Pasukan bala bantuan yang didatangkan dengan tergesa-gesa dari tanah air adalah pasukan yang baru dikumpulkan; pasukan Kolonial darurat itu adalah pasukan terbaik dari sekumpulan orang yang tidak disiplin.
Jika sampai terjadi pertempuran, Wilhelm merasa pihaknya memiliki sedikit keunggulan dalam pertempuran.

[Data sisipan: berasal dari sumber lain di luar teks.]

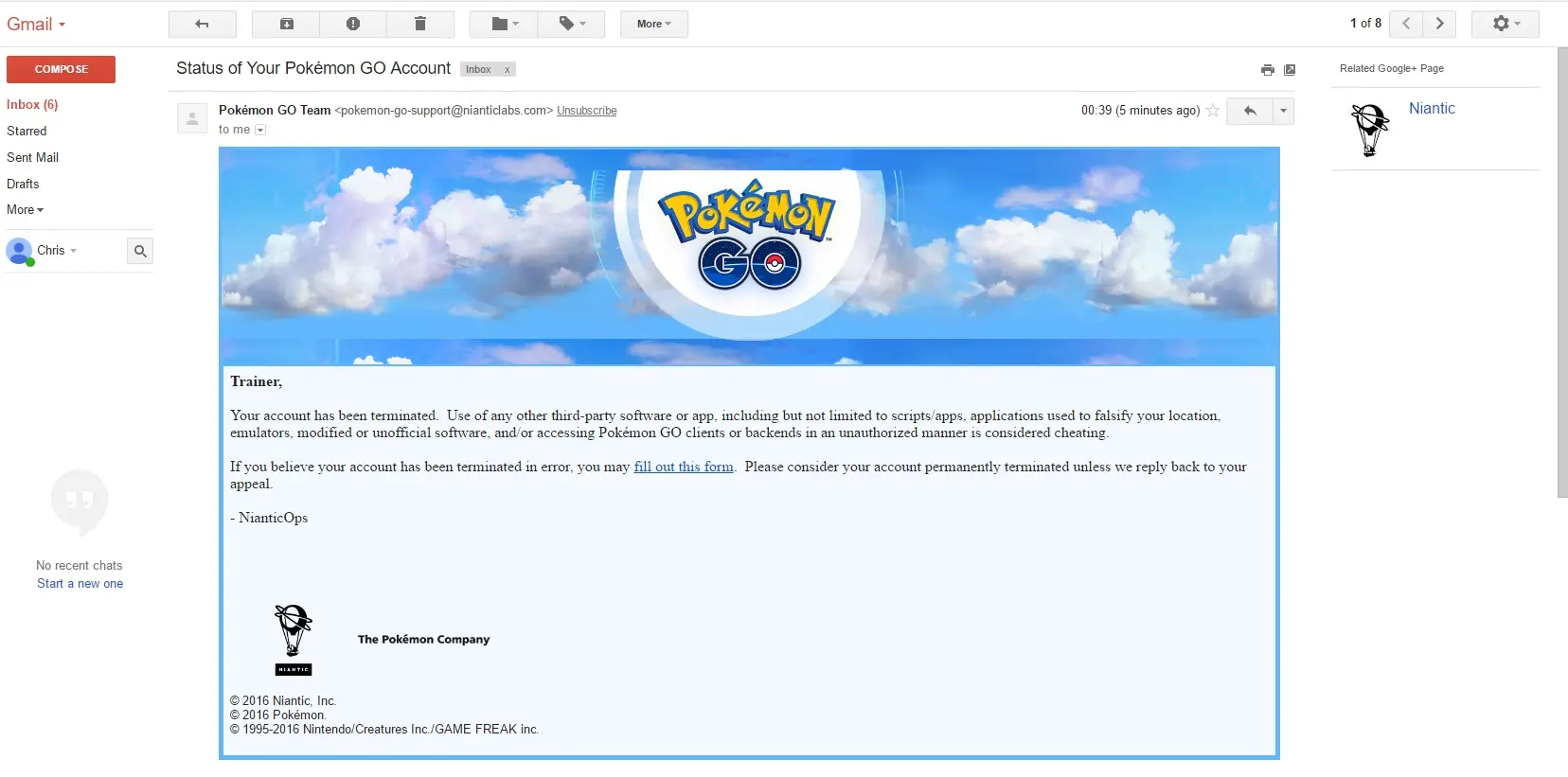Screen dimensions: 1568x777
Task: Follow the 'fill out this form' link
Action: (x=683, y=467)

Meskipun kedua pihak sebagian besar memiliki pasukan yang tidak disiplin, setidaknya pasukannya sendiri memiliki moral yang tinggi.
Milisi sipil yang berjumlah banyak itu tidak direkrut secara paksa oleh Wilhelm; dia hanya menyerukan untuk angkat senjata, dan orang-orang pun sukarela bergabung.
Karena mereka berjuang untuk diri mereka sendiri, moral mereka tentu saja tidak mungkin rendah. Terutama ketika Wilhelm berpidato selama upacara pengambilan sumpah, dia begitu terbawa suasana sehingga dia berjanji kepada seluruh pasukan bahwa, jika mereka memenangkan perang ini, kompensasi untuk mereka yang gugur dalam pertempuran tidak kurang dari 500 Perisai Ilahi atau lima hektar tanah.
Penduduk asli dan pasukan reguler tidak merasakan hal yang istimewa; menurut tradisi, ini adalah praktik standar, dan berbagai subsidi yang terakumulasi dari waktu ke waktu sering kali melebihi kompensasi untuk korban jiwa.
Namun, bagi sebagian orang berbeda. 500 Perisai Ilahi, jika dikonversi ke perak, setara dengan lebih dari seribu tael. Dengan mempertimbangkan harga di wilayah Timur Jauh, itu adalah angka yang sangat besar bagi orang biasa.
Godaan untuk memiliki lahan seluas lima hektar bahkan lebih besar, karena lahan ini diberikan sebagai imbalan atas dinas militer. Di Kekaisaran Romawi Suci, selama lahan tersebut tidak dijual, lahan tersebut dibebaskan dari pajak selamanya.
Uang tebusan di wilayah Timur Jauh itu sangat mahal. Dalam arti tertentu, arus sukarelawan yang terus menerus juga dipicu oleh Wilhelm sendiri.
Karena dia telah membuat janji, dia harus menepatinya. Karena telah lama dipengaruhi oleh Franz, Wilhelm memahami pentingnya reputasi.
Reputasi dinasti Habsburg tidak bisa dibeli dengan uang; tidak ada gunanya mempertaruhkan reputasi keluarganya sendiri demi menyelamatkan beberapa ratus juta.
Lagipula, dari sudut pandangnya, menukar 500 Perisai Ilahi dengan nyawa dalam pengabdian bukanlah hal yang terlalu besar. Sedangkan untuk tanah, bahkan lebih tidak berarti, karena semuanya direbut dari musuh; sama sekali tidak perlu merasa khawatir karenanya.
Sebagai Raja Cadangan, Wilhelm juga perlu membangun kredibilitasnya.
Di Asia Tenggara yang multietnis, jika seseorang dapat membangun reputasinya di antara berbagai kelompok etnis dengan imbalan beberapa ratus juta, menurut pemahaman Wilhelm tentang ayahnya, ia akan lebih dari bersedia untuk membayarnya.
Selain itu, Wilhelm tidak perlu membayar dari kantongnya sendiri sekarang; dana perang selalu sepenuhnya ditanggung oleh Pemerintah Wina, dengan keluarga Kerajaan hanya memberi contoh dengan memberikan sumbangan pada saat-saat kritis.
Saat ini, bahkan sumbangan pun tidak diperlukan. Perang baru berlangsung beberapa bulan; kas Pemerintah Wina belum terkuras secepat itu.
Memimpin pasukan yang tidak terorganisir ke medan perang, mustahil untuk tidak merasakan tekanan. Tidak ada harapan besar untuk berbaris sampai ke puncak dan merebut India, tetapi setidaknya, Semenanjung Indochina harus direbut.